=== Section Start ===

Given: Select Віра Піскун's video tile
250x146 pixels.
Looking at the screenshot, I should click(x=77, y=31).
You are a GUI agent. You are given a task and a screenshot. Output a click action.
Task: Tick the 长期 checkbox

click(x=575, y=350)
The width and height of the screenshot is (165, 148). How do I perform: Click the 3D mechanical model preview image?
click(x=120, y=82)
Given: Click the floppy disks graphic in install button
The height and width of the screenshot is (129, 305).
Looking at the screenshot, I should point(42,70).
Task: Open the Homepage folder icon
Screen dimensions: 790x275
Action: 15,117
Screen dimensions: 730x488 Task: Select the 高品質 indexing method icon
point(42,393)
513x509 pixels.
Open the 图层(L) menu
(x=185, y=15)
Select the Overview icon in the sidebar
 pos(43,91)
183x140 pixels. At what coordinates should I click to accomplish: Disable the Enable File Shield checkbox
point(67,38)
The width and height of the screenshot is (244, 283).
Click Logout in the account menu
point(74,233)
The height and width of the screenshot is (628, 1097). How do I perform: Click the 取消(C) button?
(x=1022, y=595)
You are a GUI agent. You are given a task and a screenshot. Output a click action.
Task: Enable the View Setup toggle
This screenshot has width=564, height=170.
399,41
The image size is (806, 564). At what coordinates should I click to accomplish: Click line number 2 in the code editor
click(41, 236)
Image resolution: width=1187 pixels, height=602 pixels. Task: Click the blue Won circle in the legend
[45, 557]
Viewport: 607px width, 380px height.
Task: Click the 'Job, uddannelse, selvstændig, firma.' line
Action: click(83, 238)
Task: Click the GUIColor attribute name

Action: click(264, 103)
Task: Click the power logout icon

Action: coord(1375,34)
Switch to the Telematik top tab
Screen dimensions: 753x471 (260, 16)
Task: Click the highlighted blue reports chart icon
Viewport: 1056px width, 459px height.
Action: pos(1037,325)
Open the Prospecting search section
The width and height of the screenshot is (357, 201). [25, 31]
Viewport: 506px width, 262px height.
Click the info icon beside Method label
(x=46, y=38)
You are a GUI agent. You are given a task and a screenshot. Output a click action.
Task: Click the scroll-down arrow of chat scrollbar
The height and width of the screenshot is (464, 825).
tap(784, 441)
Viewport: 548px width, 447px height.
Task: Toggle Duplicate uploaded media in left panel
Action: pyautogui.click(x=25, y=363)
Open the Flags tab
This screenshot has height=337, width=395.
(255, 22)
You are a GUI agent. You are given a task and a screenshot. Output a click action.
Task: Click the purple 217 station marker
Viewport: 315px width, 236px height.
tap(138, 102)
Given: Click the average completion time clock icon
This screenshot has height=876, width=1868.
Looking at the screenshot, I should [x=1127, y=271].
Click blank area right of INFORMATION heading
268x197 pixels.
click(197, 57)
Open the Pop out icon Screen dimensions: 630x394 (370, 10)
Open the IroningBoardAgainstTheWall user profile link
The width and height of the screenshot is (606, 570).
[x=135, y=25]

=== Section End ===

* What is needed *
Copy out the entire listing above exactly.

* Result for this exercise *
Given: Select Віра Піскун's video tile
250x146 pixels.
Looking at the screenshot, I should click(x=77, y=31).
You are a GUI agent. You are given a task and a screenshot. Output a click action.
Task: Tick the 长期 checkbox

click(x=575, y=350)
The width and height of the screenshot is (165, 148). How do I perform: Click the 3D mechanical model preview image?
click(x=120, y=82)
Given: Click the floppy disks graphic in install button
The height and width of the screenshot is (129, 305).
Looking at the screenshot, I should point(42,70).
Task: Open the Homepage folder icon
Screen dimensions: 790x275
Action: 15,117
Screen dimensions: 730x488 Task: Select the 高品質 indexing method icon
point(42,393)
513x509 pixels.
Open the 图层(L) menu
(x=185, y=15)
Select the Overview icon in the sidebar
 pos(43,91)
183x140 pixels. At what coordinates should I click to accomplish: Disable the Enable File Shield checkbox
point(67,38)
The width and height of the screenshot is (244, 283).
Click Logout in the account menu
point(74,233)
The height and width of the screenshot is (628, 1097). How do I perform: Click the 取消(C) button?
(x=1022, y=595)
You are a GUI agent. You are given a task and a screenshot. Output a click action.
Task: Enable the View Setup toggle
This screenshot has width=564, height=170.
399,41
The image size is (806, 564). At what coordinates should I click to accomplish: Click line number 2 in the code editor
click(41, 236)
Image resolution: width=1187 pixels, height=602 pixels. Task: Click the blue Won circle in the legend
[45, 557]
Viewport: 607px width, 380px height.
Task: Click the 'Job, uddannelse, selvstændig, firma.' line
Action: click(83, 238)
Task: Click the GUIColor attribute name

Action: click(264, 103)
Task: Click the power logout icon

Action: coord(1375,34)
Switch to the Telematik top tab
Screen dimensions: 753x471 (260, 16)
Task: Click the highlighted blue reports chart icon
Viewport: 1056px width, 459px height.
Action: pos(1037,325)
Open the Prospecting search section
The width and height of the screenshot is (357, 201). [25, 31]
Viewport: 506px width, 262px height.
Click the info icon beside Method label
(x=46, y=38)
You are a GUI agent. You are given a task and a screenshot. Output a click action.
Task: Click the scroll-down arrow of chat scrollbar
The height and width of the screenshot is (464, 825).
tap(784, 441)
Viewport: 548px width, 447px height.
Task: Toggle Duplicate uploaded media in left panel
Action: pyautogui.click(x=25, y=363)
Open the Flags tab
This screenshot has height=337, width=395.
(255, 22)
You are a GUI agent. You are given a task and a screenshot. Output a click action.
Task: Click the purple 217 station marker
Viewport: 315px width, 236px height.
tap(138, 102)
Given: Click the average completion time clock icon
This screenshot has height=876, width=1868.
Looking at the screenshot, I should [x=1127, y=271].
Click blank area right of INFORMATION heading
268x197 pixels.
click(197, 57)
Open the Pop out icon Screen dimensions: 630x394 (370, 10)
Open the IroningBoardAgainstTheWall user profile link
The width and height of the screenshot is (606, 570).
[x=135, y=25]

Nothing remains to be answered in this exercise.